When Less Invasive TAVR is Preferable in the Treatment of this Serious Heart Condition
Aortic valve disease is one of the most encountered structural abnormalities of the heart. The aortic valve is a trileaflet structure that separates the left ventricle from the aorta. In systole, during left ventricular contraction, the aortic valve opens between 3 -5 cm2 to allow blood flow.
Aortic valve disease is one of the most encountered structural abnormalities of the heart. The aortic valve is a trileaflet structure that separates the left ventricle from the aorta. In systole, during left ventricular contraction, the aortic valve opens between 3 -5 cm2 to allow blood flow through the aorta and to the rest of the body.
The most common disease of the aortic valve is aortic stenosis. Aortic stenosis is the result of calcification and narrowing of the aortic valve. As a result, the valve does not open adequately in systole, causing strain and pressure overload on the left ventricle. Aortic stenosis is the result of active inflammation of the valve, which in many ways is similar to atherosclerosis.

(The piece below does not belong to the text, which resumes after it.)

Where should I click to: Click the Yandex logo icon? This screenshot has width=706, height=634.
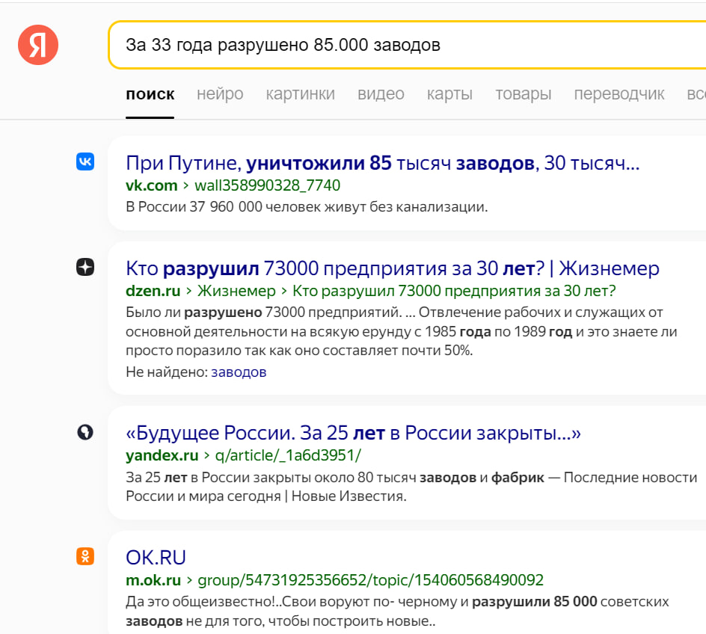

Risk factors for developing aortic sclerosis include hypertension, high cholesterol, diabetes and chronic kidney disease. There is perhaps also a genetic predisposition to developing aortic stenosis. Aortic stenosis is more prevalent in the older population. It is mostly diagnosed and treated in patients in their 70’s and 80’s. It is estimated that over six percent of the population in the United States over the age of 70 suffer from aortic stenosis. However, aortic stenosis can present earlier if the patient is born with an abnormal valve such as an unicuspid or bicuspid valve. In these instances, symptoms develop earlier in the fifth and sixth decade of life.
Symptoms of aortic stenosis include chest pain, shortness of breath and palpitation. If left untreated, it can ultimately cause congestive heart failure and loss of consciousness – and ultimately sudden cardiac death. The three-year prognosis in aortic stenosis is extremely poor once the patient has developed symptoms.
Diagnosis of aortic stenosis hinges on a physical examination and noninvasive diagnostic cardiac testing such as echocardiography. Severe aortic stenosis results in a harsh systolic murmur heard best on the left sternal border. The second heart sound is also blunted or absent in this area. Echocardiography shows thickening and calcification of the valve with significantly reduced mobility in systole. The ultimate diagnosis is made by measuring pressure gradient across the aortic valve, utilizing Doppler Wave Echocardiography. A mean gradient of over 40 mmhg, or a valve area of less than 1 cm square, strongly predicts severe aortic stenosis.
Treatment of aortic stenosis requires active intervention. Medical therapy alone does not resolve the severe narrowing of the valve. Traditionally, patients have required open heart surgery to replace the narrowed valve with either a bioprosthesis or a mechanical valve. This would require a sternotomy and 4-6 weeks of recovery post operation.
Over the past decade, though, a new technique utilizing transcatheter methods has been shown to be either equivalent or superior to surgical replacement in most patients regardless of their surgical risks. During this procedure commonly known as Transcatheter Aortic Valve Replacement (TAVR), a new valve is advanced from the femoral artery in the groin (in most instances) and placed inside the narrowed valve. There is no surgical incision during TAVR, therefore recovery is much faster.
Patients undergoing TAVR need elaborate work up prior to their procedure. Aortic valve size needs to be determined prior to the procedure, unlike the traditional procedure when the surgeon decides on valve size during the surgery. While most valves are delivered through the femoral arteries, there are instances where femoral arteries are either too small or diseased to accommodate delivery of the valve. In these instances, alternative access should be utilized to deliver the valve.
A gated CT angiography is essential to address sizing and access before the procedure. Cardiac catheterization is also needed to define patency of the coronary arteries before the procedure. Significant coronary artery disease usually needs to be addressed prior to TAVR. There are currently three commercially available TAVR valves. Which valve to use depends on the anatomical and clinical characteristics of each individual patient for optimal outcome.
Finally, TAVR in lieu of surgical aortic valve replacement (SAVR) is determined on a case by case basis. For example, a patient with extensive multivessel coronary artery disease (CAD), who will need coronary bypass surgery, should also have SAVR at the same time. Some patients with bicuspid aortic valve also have ascending aortic dilatation and will need surgical repair of their aorta, which can be done at the time of SAVR.
Lastly, there are patients who can go either route depending on their circumstances. For example, a younger patient with a small aortic valve might undergo TAVR now. But it is conceivable that their TAVR valve will deteriorate over the next decade or two and they will need another procedure. The small size of the aortic valve might prohibit another TAVR procedure down the line. So, this patient might decide to have a TAVR now and reserve SAVR for a later time, or, alternatively, do the reverse depending on the circumstances. That is why it is important that the treatment recommendation is made after input from every member of the valve team, including an interventional cardiologist as well as a cardiac surgeon.